Tuesday, November 13, 2007

Prayer: "putting on the mind of Christ"

1)Thanks to Eileen Mooney and all who helped plan Friday night’s concert. One blogger said, “What a wonderful evening Friday's adoration was. Thanks to whoever booked the Cowan's celebration. What a gifted family, not to mention the turnout of observers. Keep coming back, our Lord is awesome and healing!”

2)Thanks to all who prayed for last weekend’s youth group retreat. Thanks be to God and your prayers, it was a fruitful weekend!
Speaking of prayer, an anonymous blogger wrote the following:

“I have a hard time believing in intercessory prayer. It's obvious that God does not grant all prayers; He does for us what we need and not necessarily on a time line that we like. Like the parent who refuses to give the kid a candy bar but gives a carrot instead. The child's prayer was not granted, but something was done for the child that was good for him. So what role does praying for a certain thing play in all this? It seems like the role of prayer is to discern how God is acting in our lives, not to get God to act in a certain way.”

I think it’s important that when we discuss the things of prayer it is with the understanding that prayer is a habit that one develops, with the help of the Holy Spirit. Christian prayer is a way of life and not just isolated moments when we ask God things. As I told the teens this past weekend, I used to only “pray” when I needed something - a passing grade on a test that I didn’t study for, for example. I also explained that there was no real relationship there between me and Christ at that time. There was no real prayer going on.

If prayer becomes a way of life and a habit in our lives, then we begin to see things differently. The Holy Spirit helps us to see things as God sees them. So, then, when specific things arise for which we would like to pray, we begin to see them as God sees them. Since God is love, we can say that we begin to see these things through the lens of love. One definition of love is to want what’s best for the other. So, when we begin to take certain things to prayer and consider what we should ask for specifically, we are trying to see what’s best for whoever is involved.
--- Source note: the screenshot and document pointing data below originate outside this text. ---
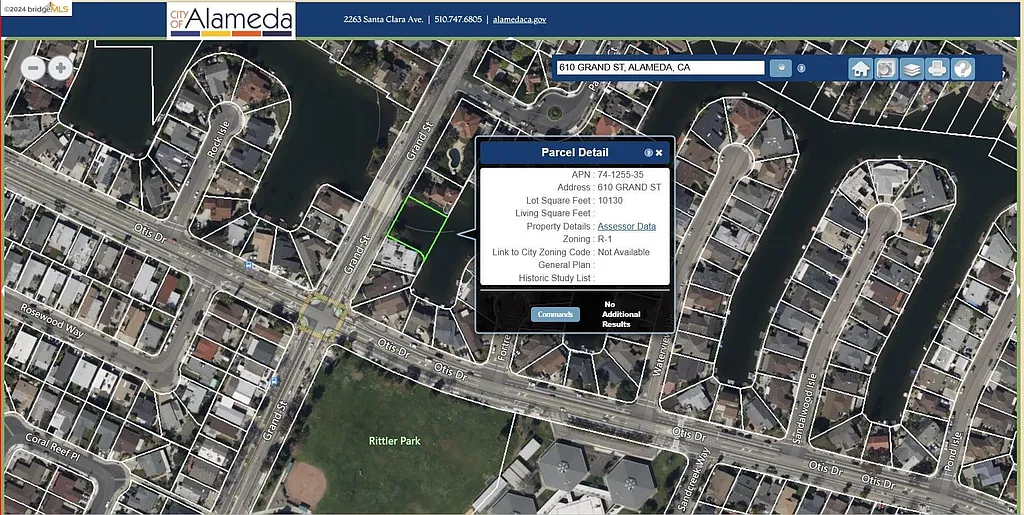Print the current map
This screenshot has width=1024, height=515.
coord(937,68)
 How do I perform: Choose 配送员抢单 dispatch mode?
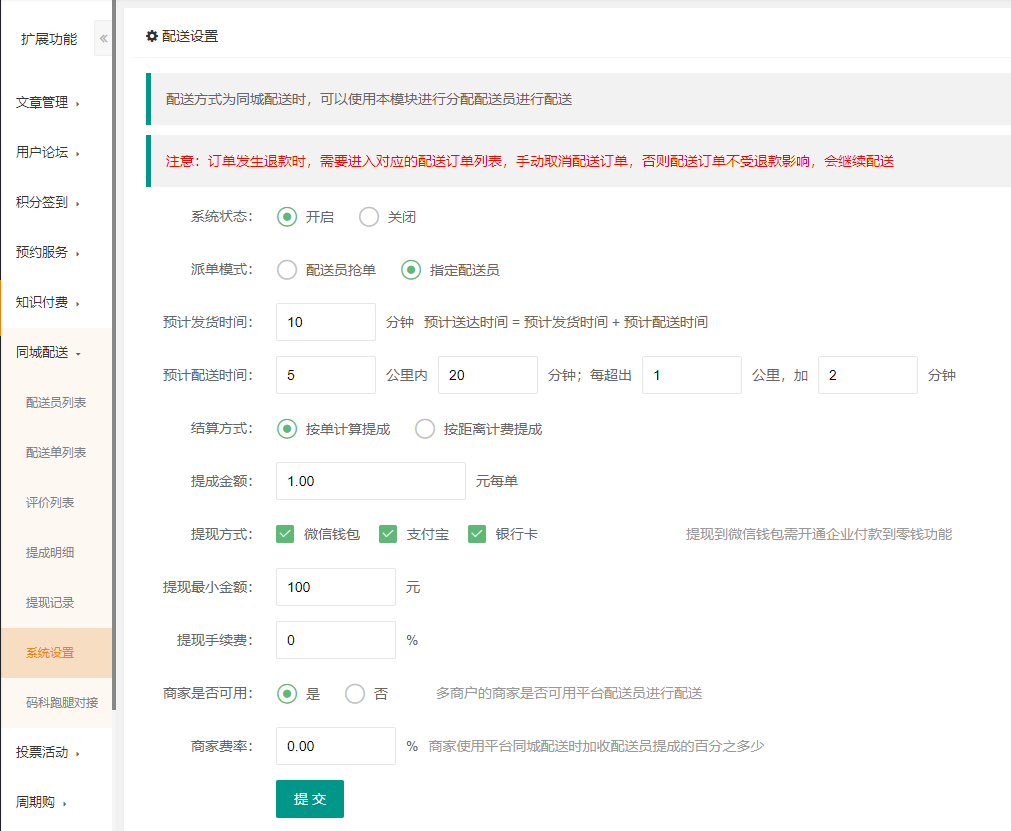[x=287, y=269]
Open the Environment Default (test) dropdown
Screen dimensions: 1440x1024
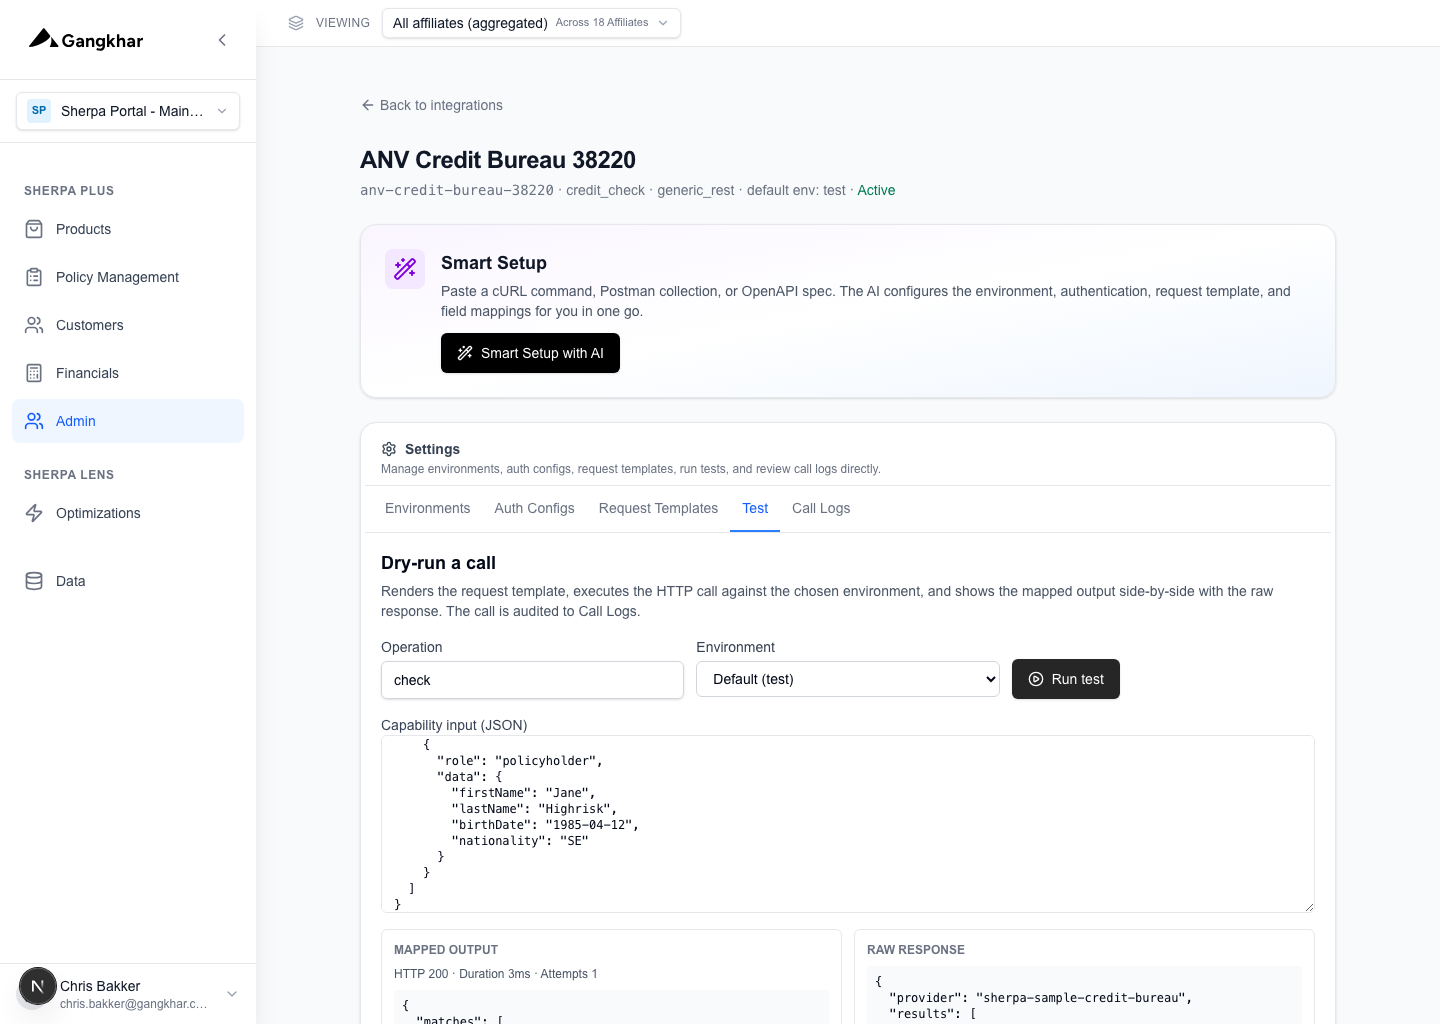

Here’s an example: some of our seniors have asked me to pray that they get into specific colleges to which they are applying. The temptation is to pray that they get into the most prestigious and successful schools out there. But, if I really want what’s best for them, I will pray that they get into the schools that God wills them to get into. That will be best for them. One teen did ask me to “pray that I get into the school I’m supposed to go to”.

So, yes, prayer in general means to discern how God is acting in our lives and what His Will is. Praying for specific things is asking that God’s Will be done (we say “thy will be done” in the Lord’s prayer) in our lives and in the lives of those for whom we pray. Prayer, then, unites us with the mind and heart of God.

Finally, Fr. Wells (who experienced much dryness in prayer, but prayed faithfully every day) once wrote: “There are many reasons why people do not pray. One of them of course, is what has been called “practical atheism”, acting as if God does not exist, no matter what a person might say he believes. But, believers, too, often give up on prayer. Their problem, though, concerns what they expect to get out of prayer. In a society that is so preoccupied with feelings, many expect that prayer will result in feeling close to God. In fact, though, the great fruit of prayer is virtue. Putting ourselves into the presence of God opens us to the power of the Spirit that orders our priorities to see as Jesus sees and to desire what He desires…Prayer gives us the grace to move beyond preoccupation with self and, little by little, to put on the mind of Christ.”